■ **GIVEN DATA**

━━━━━━━━

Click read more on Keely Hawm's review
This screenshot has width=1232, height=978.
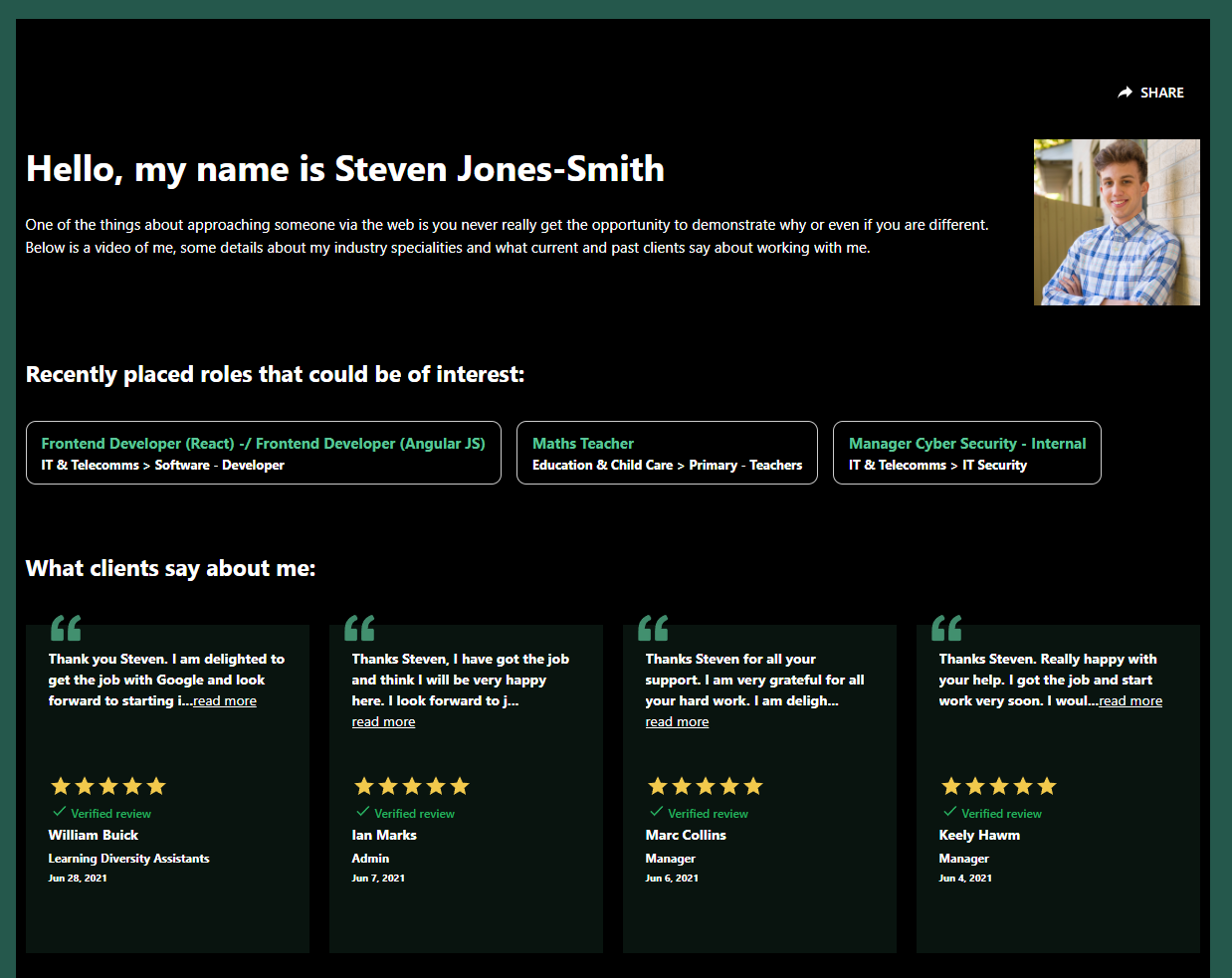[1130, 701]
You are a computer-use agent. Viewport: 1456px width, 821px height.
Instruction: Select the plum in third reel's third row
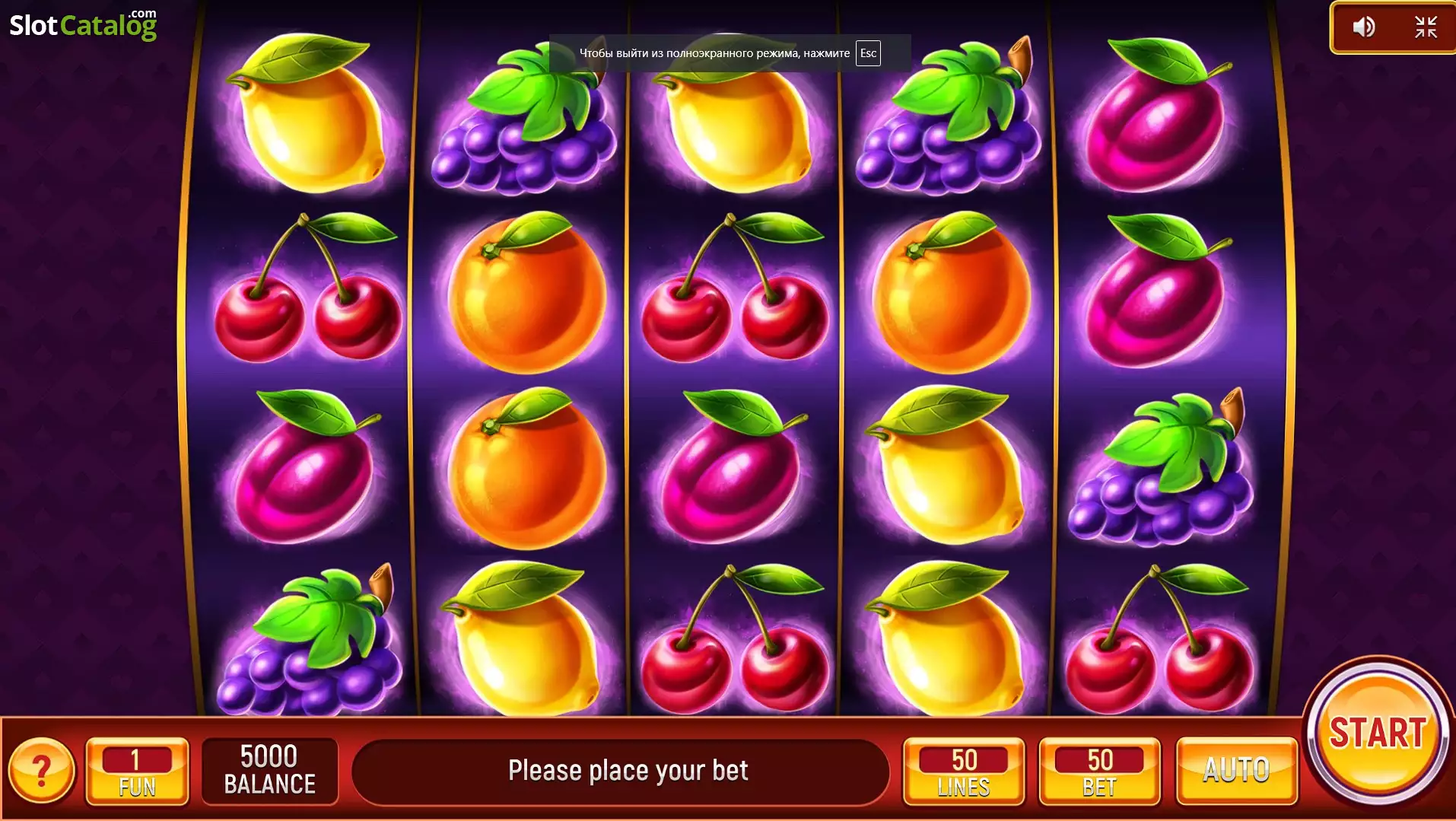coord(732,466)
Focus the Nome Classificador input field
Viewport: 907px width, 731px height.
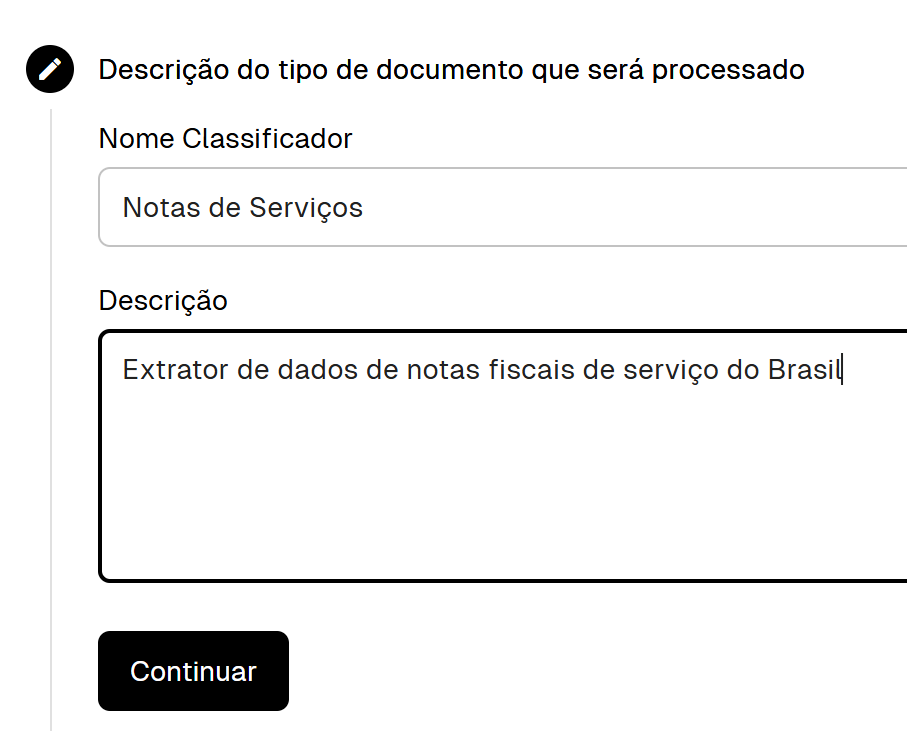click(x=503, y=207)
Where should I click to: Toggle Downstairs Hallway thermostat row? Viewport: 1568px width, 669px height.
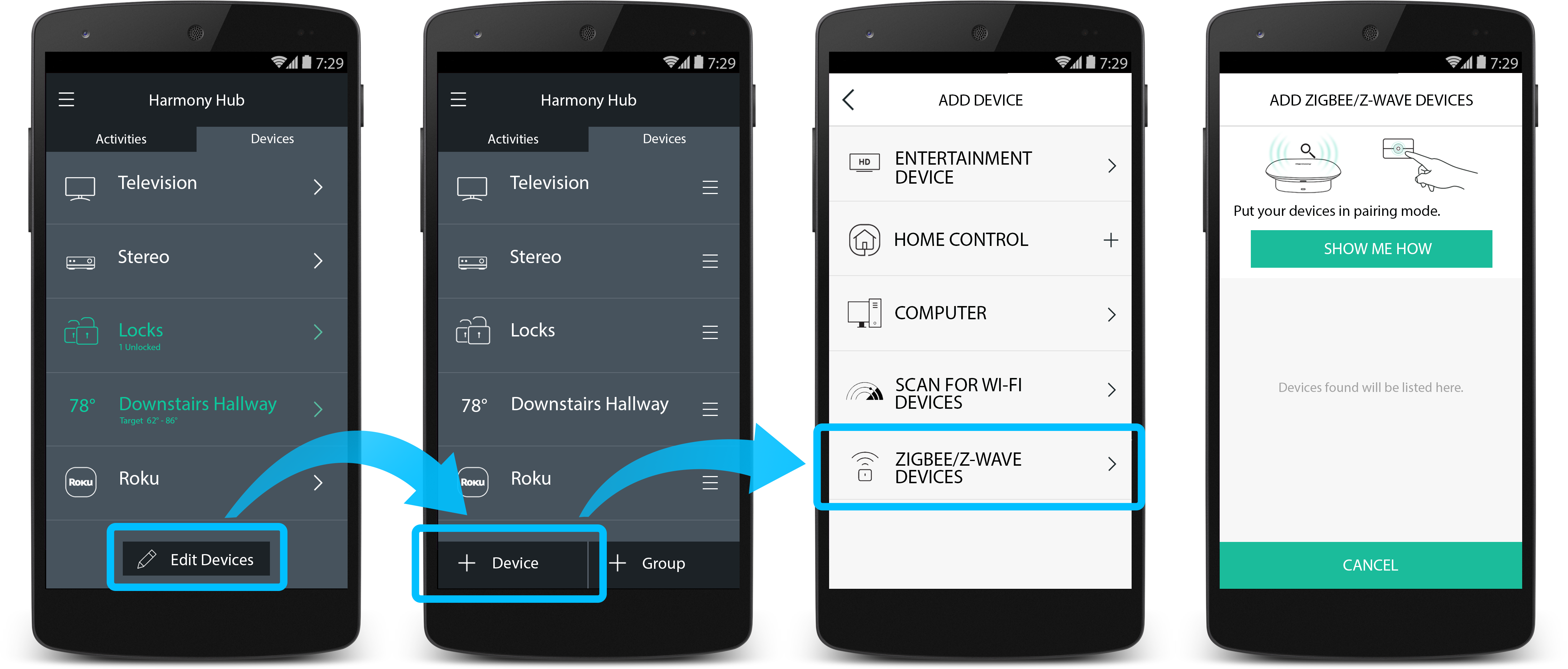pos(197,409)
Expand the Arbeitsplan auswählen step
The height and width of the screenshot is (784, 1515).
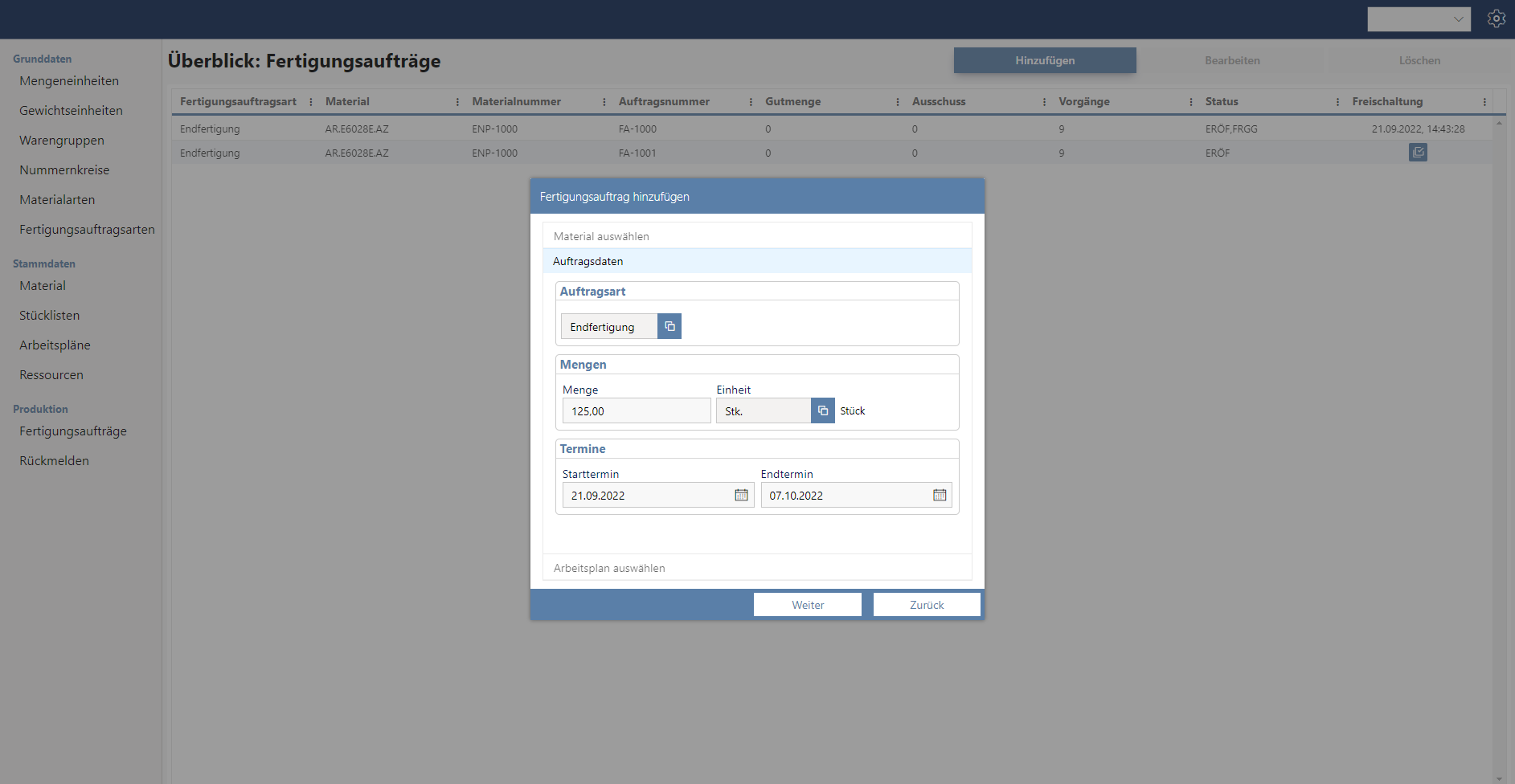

━━━━━━━━

■ **BRIEF**
Repeat the records exactly, without the pictures.

■ **PROBLEM SOLUTION**
Click read more on Keely Hawm's review
This screenshot has width=1232, height=978.
[1130, 701]
You are a computer-use agent. Viewport: 1456px width, 821px height.
Instruction: Select the plum in third reel's third row
coord(732,466)
Focus the Nome Classificador input field
Viewport: 907px width, 731px height.
click(x=503, y=207)
Where should I click to: Toggle Downstairs Hallway thermostat row? Viewport: 1568px width, 669px height.
pos(197,409)
Expand the Arbeitsplan auswählen step
The height and width of the screenshot is (784, 1515).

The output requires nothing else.